▶ OBJETIVO DA TAREFA: Transcreva na íntegra o excerto sobre o mapeamento do lixo marinho nas praias de Cabo Verde, sem alterar nenhuma palavra.

▶ EXCERTO SELECIONADO:
-- -- --
Estudante portuguesa mapeia Cabo Verde para proteger tartarugas do plástico

Diana Sousa Guedes, estudante do Programa Doutoral em Biologia da Faculdade de Ciências da Universidade do Porto, tem estado a mapear, com recurso a um drone, o lixo marinho das praias de Cabo Verde, num trabalho que procura perceber o impacto do plástico nas tartarugas-marinhas. O objetivo é proteger estas espécies ameaçadas de extinção, num cenário cujos resultados não são, desde logo, nada animadores.

“Numa das praias da ilha de Santa Luzia (lado norte), detetámos 917 itens de plástico grandes, médios e pequenos (maiores de um milímetro) por metro quadrado”, detalha a bióloga de 32 anos. Apesar desta praia não ter habitantes, os números não deixam de surpreender os cientistas. A investigadora portuguesa aponta para o papel das correntes oceânicas “estando na rota do Giro do Atlântico Norte, as praias do Norte e Este destas ilhas acumulam muito do lixo que vem dos oceanos”.
-- -- --
▶ AMOSTRA DOS DADOS:
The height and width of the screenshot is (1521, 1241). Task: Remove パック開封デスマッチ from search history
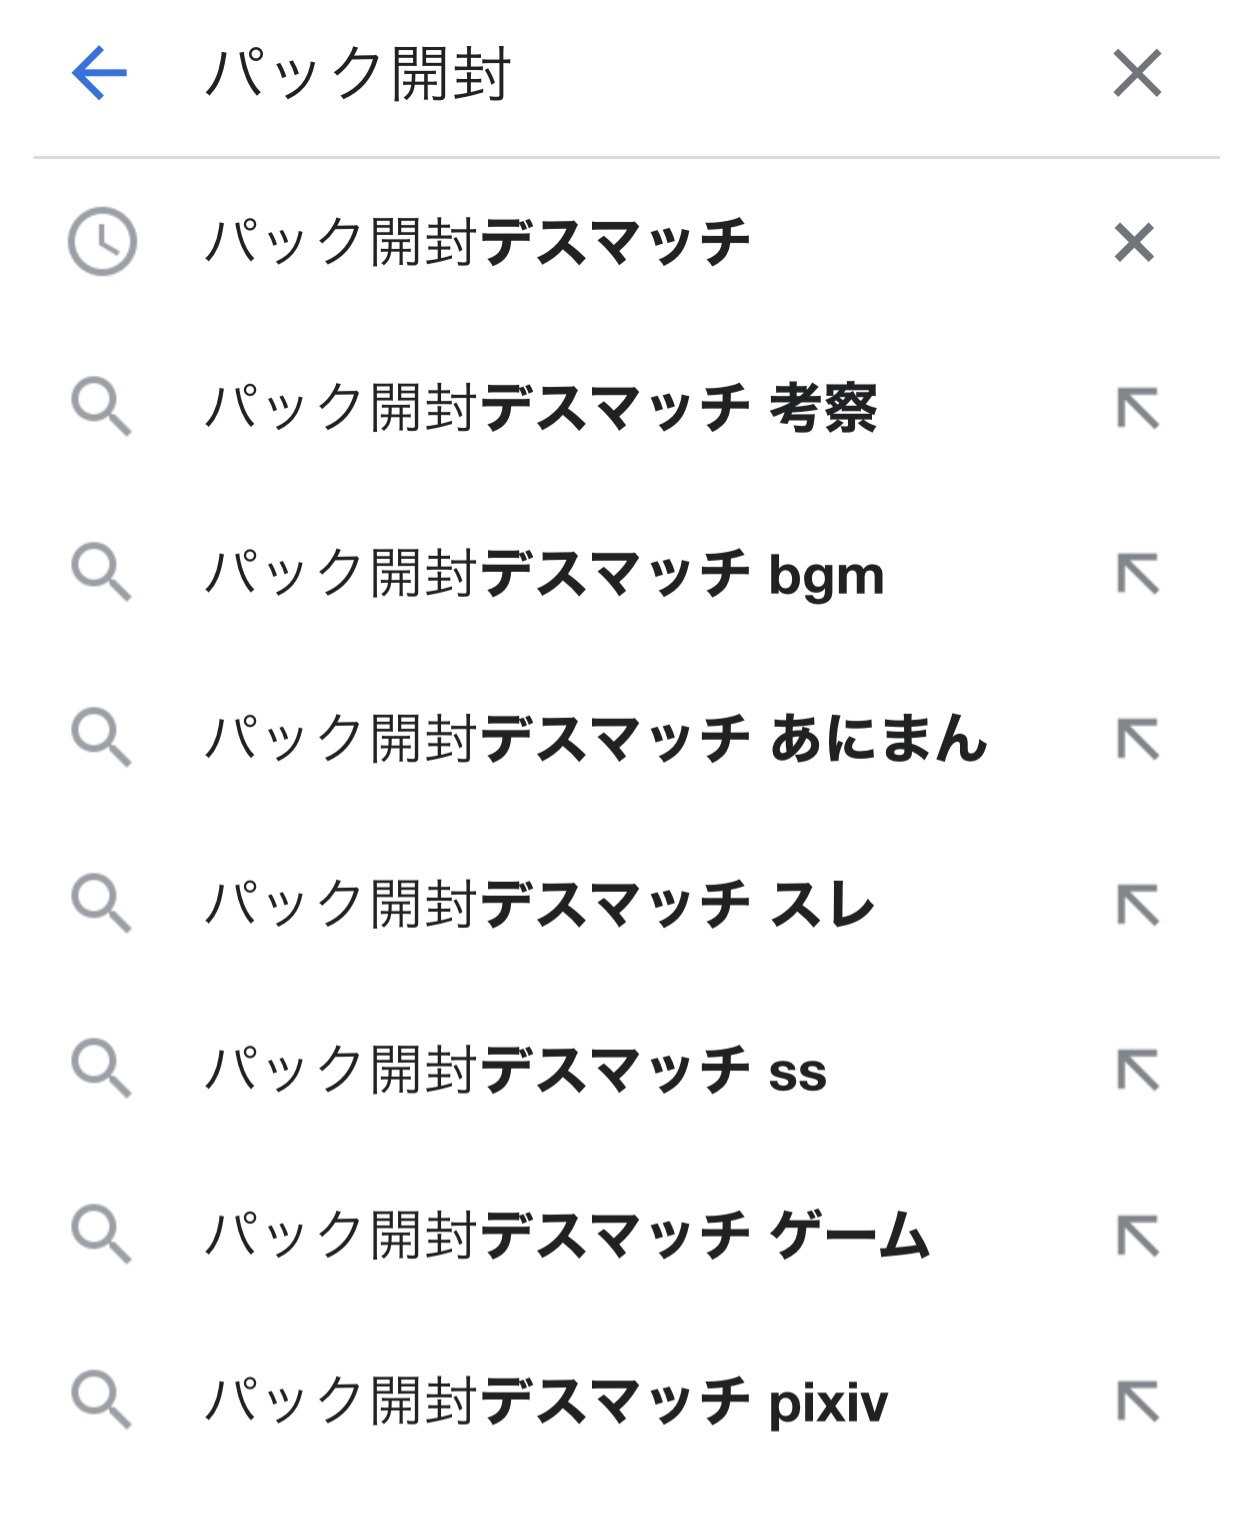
-- -- --
▶ RESOLUÇÃO DO EXERCÍCIO:
Estudante portuguesa mapeia Cabo Verde para proteger tartarugas do plástico

Diana Sousa Guedes, estudante do Programa Doutoral em Biologia da Faculdade de Ciências da Universidade do Porto, tem estado a mapear, com recurso a um drone, o lixo marinho das praias de Cabo Verde, num trabalho que procura perceber o impacto do plástico nas tartarugas-marinhas. O objetivo é proteger estas espécies ameaçadas de extinção, num cenário cujos resultados não são, desde logo, nada animadores.

“Numa das praias da ilha de Santa Luzia (lado norte), detetámos 917 itens de plástico grandes, médios e pequenos (maiores de um milímetro) por metro quadrado”, detalha a bióloga de 32 anos. Apesar desta praia não ter habitantes, os números não deixam de surpreender os cientistas. A investigadora portuguesa aponta para o papel das correntes oceânicas “estando na rota do Giro do Atlântico Norte, as praias do Norte e Este destas ilhas acumulam muito do lixo que vem dos oceanos”.